For some unknown reason, Jameson responded with a new subject header,
instead of to my original EMAV proposal, so I'm copying that at the
end of this post.
At 10:13 PM 6/30/2013, Jameson Quinn wrote:
Abd proposed Bucklin//Score, which he dubbed "evaluative majority
approval voting". My first, and still my principal, response was:
that's not bad, and if you can build were a consensus behind that,
I'll sign on. I'd still like to see Abd respond to that ( and
ideally commit to first mentioning a consensus Bucklin proposal once
per thread before discussing the relative merits between Bucklin
systems) before engaging with the specific discussion below.
EMAV is Bucklin. As proposed, it's three-rank Bucklin. An additional
rating is added for full utility expression.
Hence, under certain conditions, it is Range. The minimum rating is
the default No, which could be explicit.
Under those conditions, the rating values could be 2, 1, 0, -1, -2.
The ballot is a range ballot. The Bucklin evaluation is median Range
except with ties, which are resolved with the social utility
informoation from the ballots.
My basic response to EMAV specifically is: Bucklin is good and Score
is good, so it's not bad, but it's still in some sense the worst of
both worlds.
It addresses the most significant problem of Range, majority
criterion failure. The method is MC compatible. Yet it collects full
Range data (and with interpolation and the explicit min rating, it
would be a Range 8 ballot, very close to the commonly-proposed Range
9. Range 9 *could* be used. But the interpolation idea -- not
essential -- keeps the ballot simpler.
Not as responsive or simple as Score,
I'd disagree. It is more responsive than Jameson's proposal, MAV,
which dumps and does not use the utility information available, if
there is a multiple majority. EMAV decides a multiple majority based
on the utility information. It is *very* easy to understand, and
intuitive understanding is quite likely to be correct. It's Bucklin
(which was easy to understand) and Range (also easy to understand.)
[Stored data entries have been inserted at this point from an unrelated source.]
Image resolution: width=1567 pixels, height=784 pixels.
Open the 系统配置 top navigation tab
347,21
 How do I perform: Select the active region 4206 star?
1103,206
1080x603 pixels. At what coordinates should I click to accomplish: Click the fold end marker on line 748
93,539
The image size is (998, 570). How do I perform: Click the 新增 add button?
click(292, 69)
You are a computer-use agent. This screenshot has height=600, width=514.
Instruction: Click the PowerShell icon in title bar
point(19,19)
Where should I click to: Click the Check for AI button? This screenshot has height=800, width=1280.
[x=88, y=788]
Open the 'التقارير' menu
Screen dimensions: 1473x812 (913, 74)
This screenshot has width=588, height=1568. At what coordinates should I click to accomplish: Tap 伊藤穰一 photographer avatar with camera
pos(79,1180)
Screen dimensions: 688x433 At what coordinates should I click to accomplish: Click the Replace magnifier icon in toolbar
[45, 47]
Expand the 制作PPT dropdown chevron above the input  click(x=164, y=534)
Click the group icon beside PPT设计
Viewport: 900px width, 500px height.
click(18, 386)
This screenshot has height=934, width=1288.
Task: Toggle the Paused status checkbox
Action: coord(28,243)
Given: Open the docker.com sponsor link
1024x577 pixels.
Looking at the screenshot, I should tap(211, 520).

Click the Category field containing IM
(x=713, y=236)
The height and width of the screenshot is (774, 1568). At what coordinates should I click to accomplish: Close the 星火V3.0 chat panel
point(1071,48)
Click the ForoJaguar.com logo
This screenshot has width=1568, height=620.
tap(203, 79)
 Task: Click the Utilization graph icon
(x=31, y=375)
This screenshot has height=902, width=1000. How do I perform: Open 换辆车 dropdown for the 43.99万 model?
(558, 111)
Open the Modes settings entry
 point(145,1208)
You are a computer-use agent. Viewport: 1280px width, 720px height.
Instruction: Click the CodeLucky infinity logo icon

It will collect full Range data; the *basic voting strategy* is to
vote a sincere Range ballot, same as Range, i.e, Range with the usual
"max-rate favorite frontrunner, min-rate worst frontrunner" strategy.
It allows clear distinction of the Favorite from the preferred frontrunner.
(Remember, multiple majorities in first rank will be extraordinarily
rare, we should be so lucky. Anyone concerned about Favorite
Wimpiness (equal ranking is not a betrayal, as such), can easily
defer that additional approval to second or third rank.)
not as exaggeration or chicken resistant as most Bucklin methods,
it's just a compromise that will make nobody really happy.
1. "Exaggeration" is a made-up story. People extreme-rate when they
have strong preference. That preference may be *simple,* such as "I
don't know any other candidates and I don't want to give any voting
strength to an unknown," or "I only vote for Democrats," but it *must
be* a strong preference, or they would care about risk of the second
preference beating the first. They'd be pleased to see the second
preference win. "Exaggeration" is also used to describe *normal
social choice.* I.e., we choose among realistic alternatives, and our
"rating" of them depends on what we see as realistic. It's
"strategic." And voters who vote absolute ratings will mostly be
fooling themselves or disempowering themselves.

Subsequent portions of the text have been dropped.